Selected text:
Way back in the olden thymes, I was one of those weirdos who liked tinkering with early computers. Off and on throughout my life I have fiddled with computers, usually being a bleeding edge adopter. For instance, I built a PC running OS/2 when most people thought it strange and exotic to even own a computer. I was on-line when it meant knowing how to program a modem so you could dial into a BBS.
The point is that I’m OG when it comes to the interwebs and the communication revolution. I’ve seen it all. One part of that “all” is the fact that a big part of what has driven the business is theft. Using technology to get around artificial barriers, designed to preserve capital, is what fueled the internet in the early days. That meant spoofing the phone company to avoid paying phone line charges. The phone company called it theft. The hackers called it “disruption.”
Napster was driven by the desire to get around the artificial barriers created by the music business. The music company wanted you to buy the whole CD to listen to one song. Technology made it possible to unbundle the CD and distribute the song free to whoever wanted it. The record companies called it theft, hackers called it disruption. I’ll just note that the hackers won.

Extracted information:
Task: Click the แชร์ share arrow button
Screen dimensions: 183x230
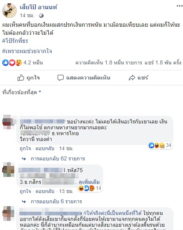Action: point(139,78)
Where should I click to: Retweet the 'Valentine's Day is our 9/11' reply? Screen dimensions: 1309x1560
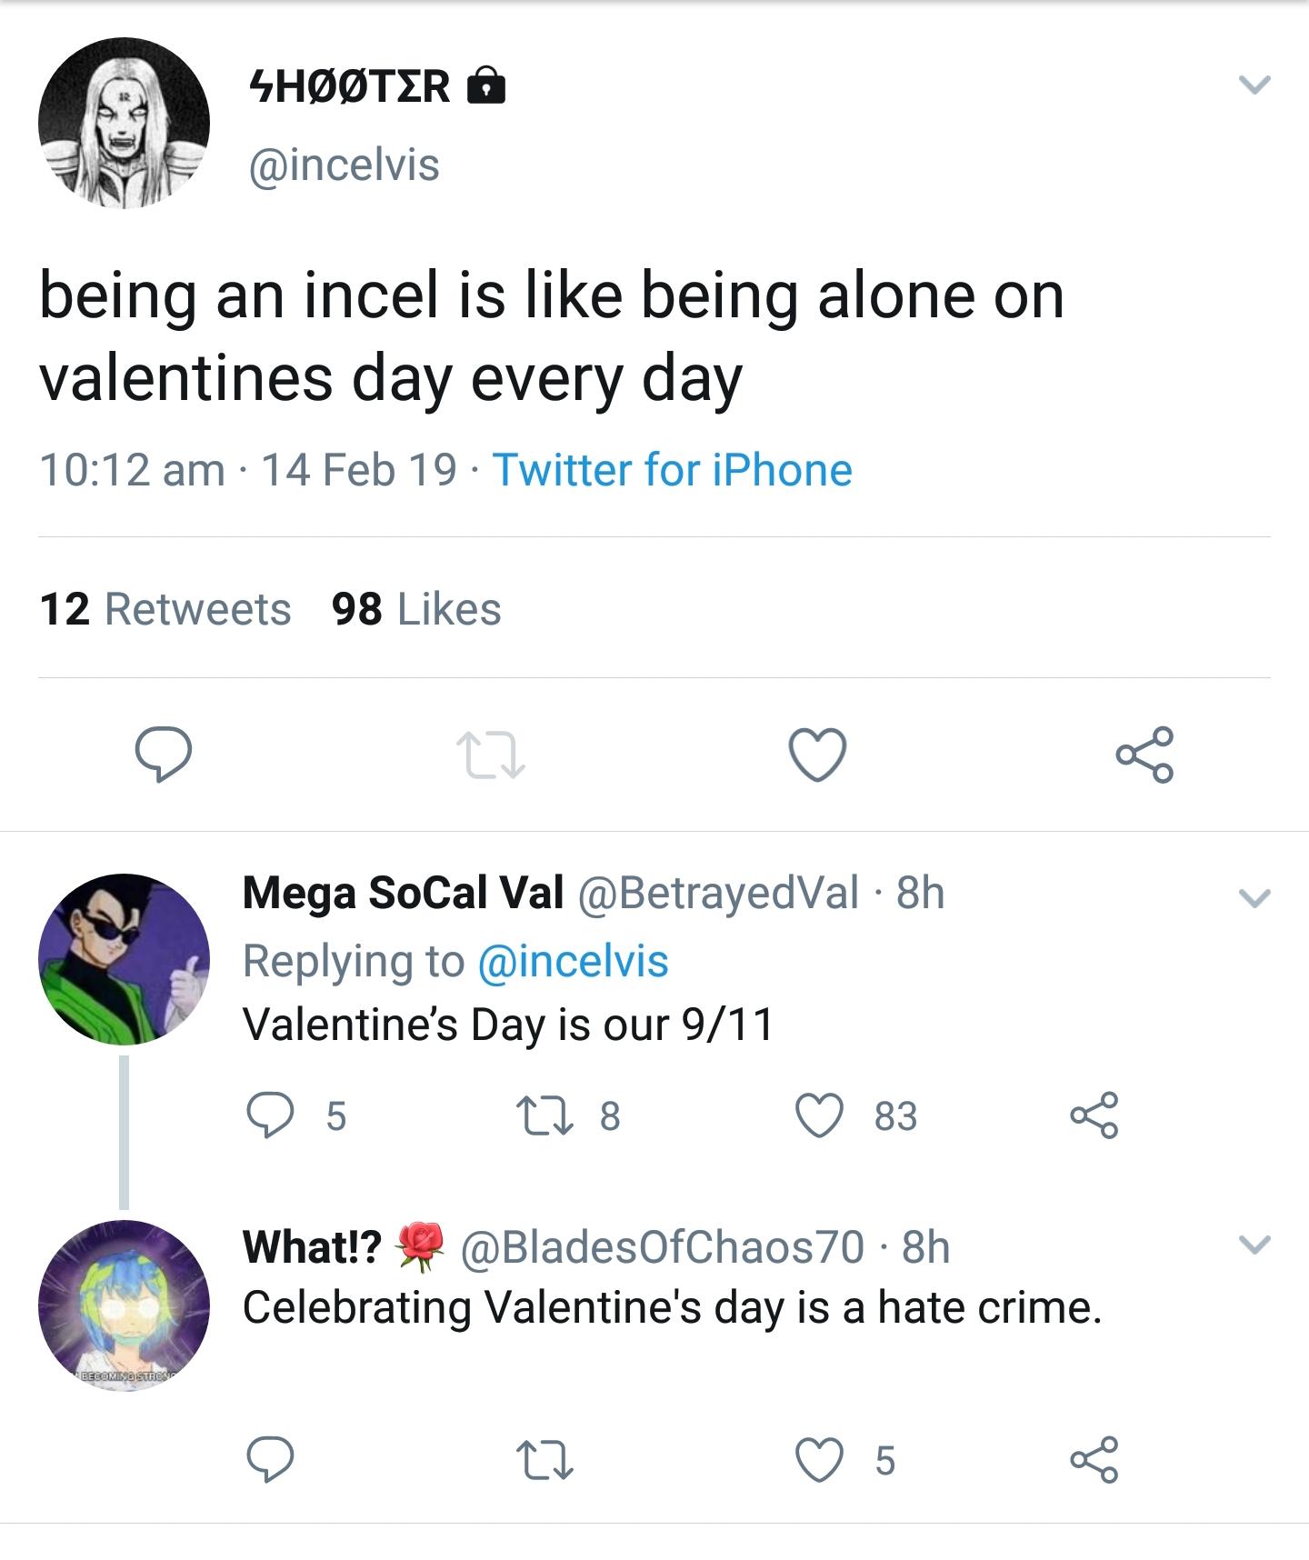(x=545, y=1115)
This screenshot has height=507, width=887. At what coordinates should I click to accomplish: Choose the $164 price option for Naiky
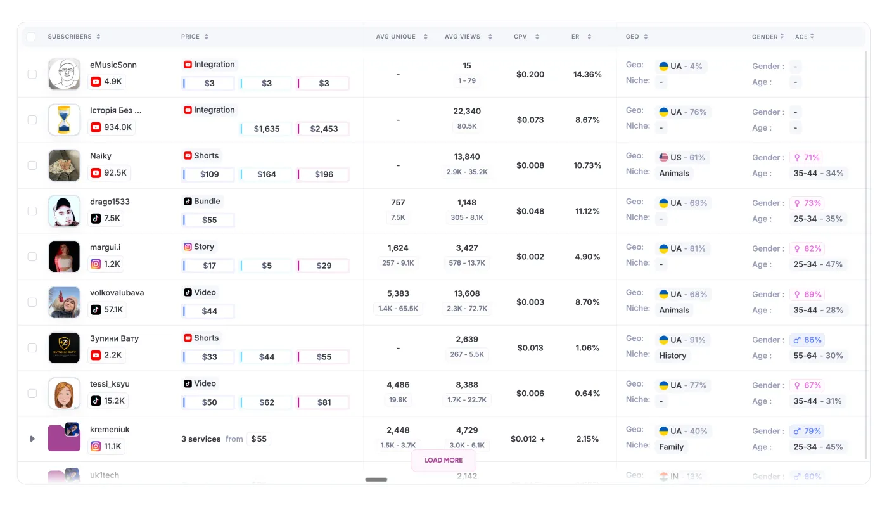click(x=266, y=174)
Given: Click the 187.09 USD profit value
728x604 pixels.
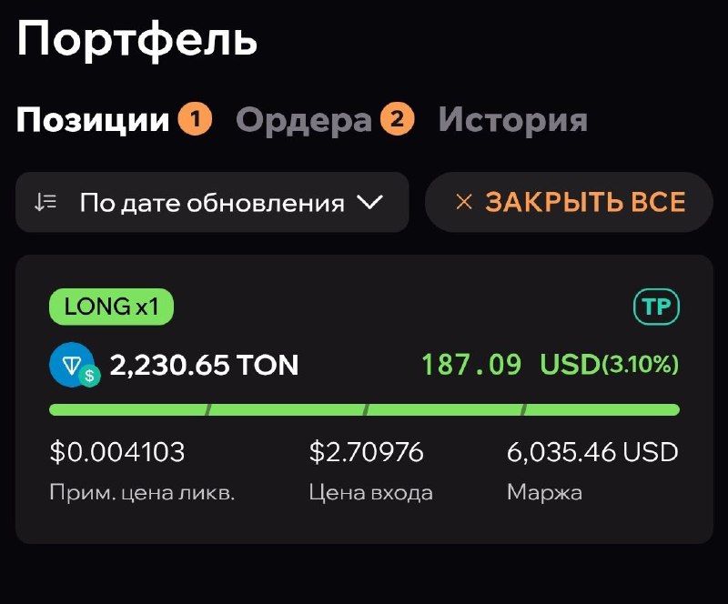Looking at the screenshot, I should [470, 365].
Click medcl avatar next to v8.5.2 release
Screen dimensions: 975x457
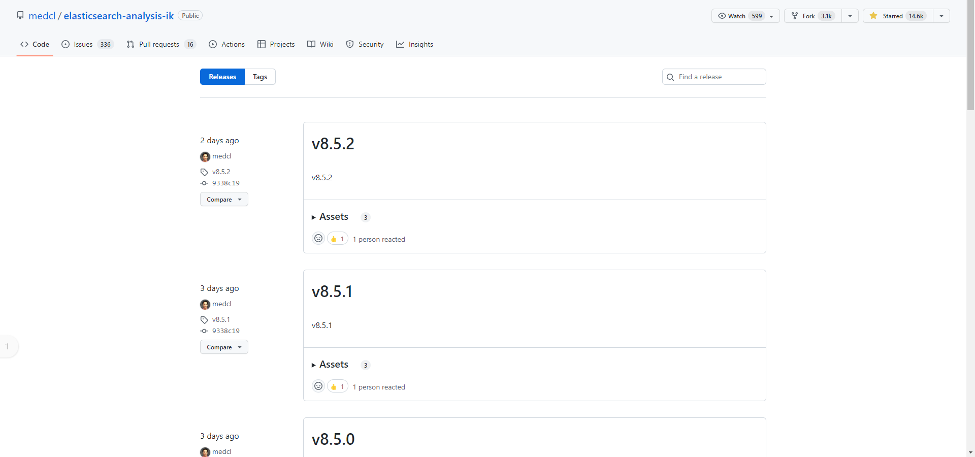point(205,156)
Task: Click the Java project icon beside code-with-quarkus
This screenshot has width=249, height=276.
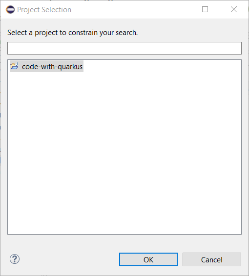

Complete the following:
(1) Transcribe from the passage on early computing the part that begins with the words containing "Napster was driven" and ends with "the hackers won.".
(2) List every abbreviation written in capital letters in the passage on early computing, in the order each first appears.
(3) Write the next part of the passage on early computing, picking up after its final sentence.

Task-by-task outputs:
(1)
Napster was driven by the desire to get around the artificial barriers created by the music business. The music company wanted you to buy the whole CD to listen to one song. Technology made it possible to unbundle the CD and distribute the song free to whoever wanted it. The record companies called it theft, hackers called it disruption. I’ll just note that the hackers won.

(2) PC, OS/2, BBS, OG, CD

(3)
That’s the positive spin. The truth is a lot of what is passed off as innovation is just the clever use of technology to transfer costs to unsuspecting third parties. Uber is a cost shifting operation. Facebook and NetFlix are cost shifting operations. In other cases, it is just outright fraud, as in the case of advertizing.
There may be much more advertising in apps than it seems. Thousands of mobile applications are secretly running ads that can’t be seen by users, defrauding marketers and slowing down smartphones, according to a new report by Forensiq, a firm that tracks fraud in online advertising.
Over the course of the 10-day study, one percent of all devices observed in the U.S. ran at least one app committing this kind of fraud; in Europe and Asia, two to three percent of devices encountered fake ads. Forensiq identified over 5,000 apps that display unseen ads on both Apple and Android devices. Advertisers are paying about $850 million for these ads each year, according to the report, and the apps with the highest rate of ad fraud can burn through 2 gigabytes of data per day on a single device.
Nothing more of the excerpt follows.